Kirschlorbeer als Hecke: Vorteile, Nachteile und Alternativen

Kirschlorbeer (Prunus laurocerasus) gehört zu den meistgepflanzten Hecken in deutschen Gärten – und gleichzeitig zu den umstrittensten. Sein schneller Wuchs und das dichte, glänzende Laub machen ihn zum perfekten Sichtschutz. Doch die Pflanze ist in allen Teilen giftig, ökologisch wenig wertvoll und breitet sich in einigen Regionen invasiv aus. Zeit für eine ehrliche Betrachtung.

Vorteile des Kirschlorbeers

Kirschlorbeer wächst mit 30 bis 50 Zentimetern pro Jahr schnell und bildet innerhalb weniger Jahre eine blickdichte Hecke. Er ist immergrün, winterhart und verträgt sowohl Sonne als auch Halbschatten. Die großen, glänzenden Blätter verleihen dem Garten eine mediterrane Anmutung. Selbst auf trockenen Böden kommt die Pflanze gut zurecht und braucht nach dem Anwachsen kaum zusätzliches Wasser.

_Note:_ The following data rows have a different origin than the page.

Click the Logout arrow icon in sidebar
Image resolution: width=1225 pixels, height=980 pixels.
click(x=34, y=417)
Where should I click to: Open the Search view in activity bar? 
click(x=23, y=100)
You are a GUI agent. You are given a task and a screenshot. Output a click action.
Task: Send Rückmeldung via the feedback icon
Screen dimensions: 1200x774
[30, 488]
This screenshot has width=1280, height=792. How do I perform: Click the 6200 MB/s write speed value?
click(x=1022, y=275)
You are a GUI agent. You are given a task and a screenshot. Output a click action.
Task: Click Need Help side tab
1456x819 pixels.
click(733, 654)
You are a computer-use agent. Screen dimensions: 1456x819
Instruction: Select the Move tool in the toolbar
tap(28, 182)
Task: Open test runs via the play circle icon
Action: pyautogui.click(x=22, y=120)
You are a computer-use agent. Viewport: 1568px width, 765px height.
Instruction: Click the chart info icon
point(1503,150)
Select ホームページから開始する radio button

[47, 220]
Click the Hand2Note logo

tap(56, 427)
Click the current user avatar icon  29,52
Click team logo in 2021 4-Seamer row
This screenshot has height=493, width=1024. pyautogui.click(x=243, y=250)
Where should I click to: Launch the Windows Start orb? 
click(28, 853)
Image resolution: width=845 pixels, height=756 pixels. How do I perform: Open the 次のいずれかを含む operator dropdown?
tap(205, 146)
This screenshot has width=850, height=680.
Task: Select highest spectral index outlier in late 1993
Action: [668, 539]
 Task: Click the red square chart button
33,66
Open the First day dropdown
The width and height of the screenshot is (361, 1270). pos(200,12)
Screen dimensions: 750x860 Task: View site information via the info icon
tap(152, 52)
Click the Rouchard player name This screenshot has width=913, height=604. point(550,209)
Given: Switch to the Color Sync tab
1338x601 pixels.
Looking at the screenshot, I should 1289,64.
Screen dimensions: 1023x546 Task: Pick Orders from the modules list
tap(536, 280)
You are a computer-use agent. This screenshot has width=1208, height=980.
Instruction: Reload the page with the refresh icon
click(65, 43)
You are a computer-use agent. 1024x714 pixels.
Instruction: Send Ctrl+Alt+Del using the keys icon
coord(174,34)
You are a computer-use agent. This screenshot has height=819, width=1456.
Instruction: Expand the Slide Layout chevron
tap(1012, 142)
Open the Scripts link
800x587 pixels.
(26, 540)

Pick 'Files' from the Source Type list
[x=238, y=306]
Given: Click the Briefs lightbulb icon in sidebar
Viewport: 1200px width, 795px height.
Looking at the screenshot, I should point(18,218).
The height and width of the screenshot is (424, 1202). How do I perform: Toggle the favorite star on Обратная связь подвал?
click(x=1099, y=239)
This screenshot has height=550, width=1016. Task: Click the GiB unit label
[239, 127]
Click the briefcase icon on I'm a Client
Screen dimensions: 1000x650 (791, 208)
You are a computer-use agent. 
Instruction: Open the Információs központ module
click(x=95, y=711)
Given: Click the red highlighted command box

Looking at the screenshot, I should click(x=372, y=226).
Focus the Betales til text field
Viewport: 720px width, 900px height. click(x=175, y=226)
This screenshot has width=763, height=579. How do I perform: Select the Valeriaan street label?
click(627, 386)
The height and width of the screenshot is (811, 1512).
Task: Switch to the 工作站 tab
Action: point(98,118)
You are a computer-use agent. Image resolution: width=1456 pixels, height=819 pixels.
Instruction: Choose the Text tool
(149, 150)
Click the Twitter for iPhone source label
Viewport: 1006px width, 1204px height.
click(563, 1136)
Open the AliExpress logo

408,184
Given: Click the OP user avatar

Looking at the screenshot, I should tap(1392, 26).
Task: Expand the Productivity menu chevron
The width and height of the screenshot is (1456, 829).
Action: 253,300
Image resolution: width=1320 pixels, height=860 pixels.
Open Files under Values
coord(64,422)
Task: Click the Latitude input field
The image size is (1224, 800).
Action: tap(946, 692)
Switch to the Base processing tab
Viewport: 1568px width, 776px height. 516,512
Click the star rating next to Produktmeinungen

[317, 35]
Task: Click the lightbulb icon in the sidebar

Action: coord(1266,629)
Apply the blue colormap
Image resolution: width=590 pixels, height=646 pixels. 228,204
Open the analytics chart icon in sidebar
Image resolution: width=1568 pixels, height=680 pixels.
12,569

Nachteile und ökologische Bedenken

Alle Pflanzenteile – besonders die Samen – sind giftig und können für Kinder und Haustiere gefährlich werden. Ökologisch bietet Kirschlorbeer Insekten und Vögeln wenig Nahrung, da er keine heimische Art ist. In milden Regionen verwildert er zunehmend und verdrängt einheimische Pflanzen in Wäldern. In der Schweiz ist der Verkauf seit 2024 verboten. Zudem muss Kirschlorbeer mit der Schere statt der Heckenschere geschnitten werden, um zerfetzte Blätter zu vermeiden – das kostet deutlich mehr Zeit.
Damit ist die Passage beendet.